Consigne:
Poursuivez l'extrait ci-dessous sur la réponse de Catherine Colonna aux pays qui ont critiqué la France, en reprenant après sa dernière phrase.

Extrait fourni:
Et ce ne fut même pas de manière directe et nominative. Ce fut en réponse à une question globale des pays qui ont ciblé la France par leurs reproches suite à ces événements dramatiques. La question fut formulée de la manière suivante: « Madame la ministre, l’Iran, la Turquie, l’Azerbaïdjan et l’Algérie ont publiquement critiqué la France pour les troubles. La réputation internationale de la France en a-t-elle souffert ? ».

Et la réponse de Catherine Colonna s’est voulue sarcastique: « Certains pays aux bilans désastreux en matière de droits de l’homme ont cru bon de nous faire la leçon, ce serait risible si leurs populations ne souffraient pas autant ».

Les médias algériens se sont jetés sur cette sortie médiatique pour la présenter comme la réponse de Paris au communiqué du ministère des affaires étrangères algérien où il se disait « choqué et consterné » et suivre « avec une grande attention » la situation en France.

Segment de données:

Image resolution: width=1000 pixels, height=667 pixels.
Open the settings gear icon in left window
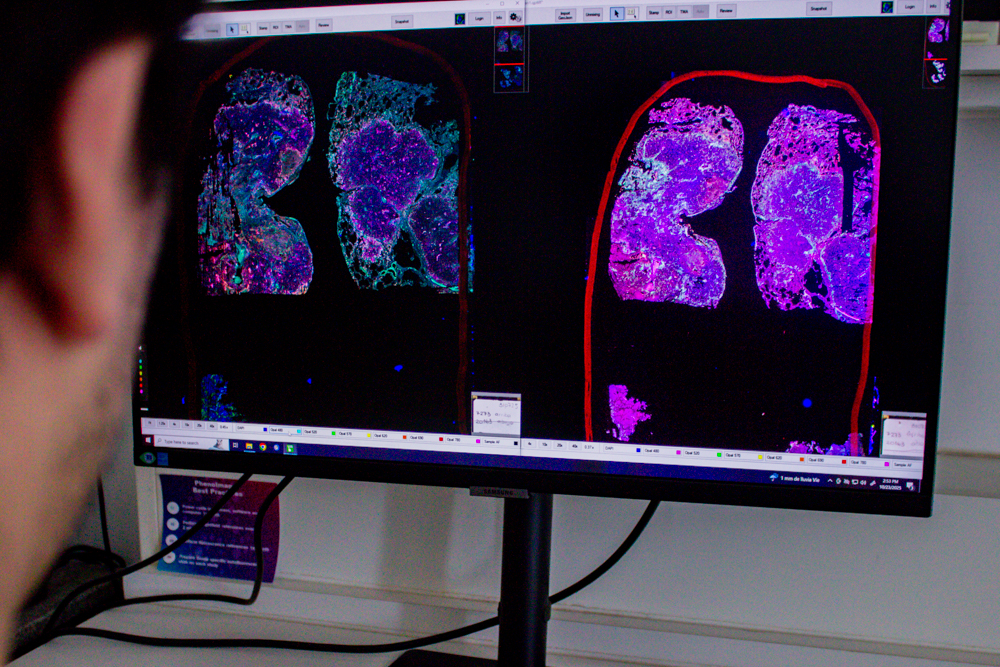point(515,17)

Résultat ci-dessous:
Sauf que la France n’a pas la même relation et les mêmes enjeux avec l’Algérie qu’avec l’Azerbaïdjan ou l’Iran pour les englober dans une même réponse et ne pas réserver au régime algérien une réponse adéquate à la hauteur des liens de proximité entre les deux pays.

Il faut dire que la France officielle vit un moment de gêne et d’embarras à l’égard des récents comportements du régime algérien. Elle s’est sentie contrainte dans son expression devant au moins trois faits qui sont autant de provocations du régime algérien à l’égard de Paris.

Le premier est la réintroduction d’un couplet ouvertement hostile à la France au sein de l’hymne national algérien. Le second est la visite de Abdelmajid Tebboune en Russie et les critiques acerbes à peine voilées adressées à la France, pour le passé colonial, son activisme au Sahel et le positionnement algérien aux côtés des Russes aux antipodes des intérêts européens et américains dans la guerre russe en Ukraine.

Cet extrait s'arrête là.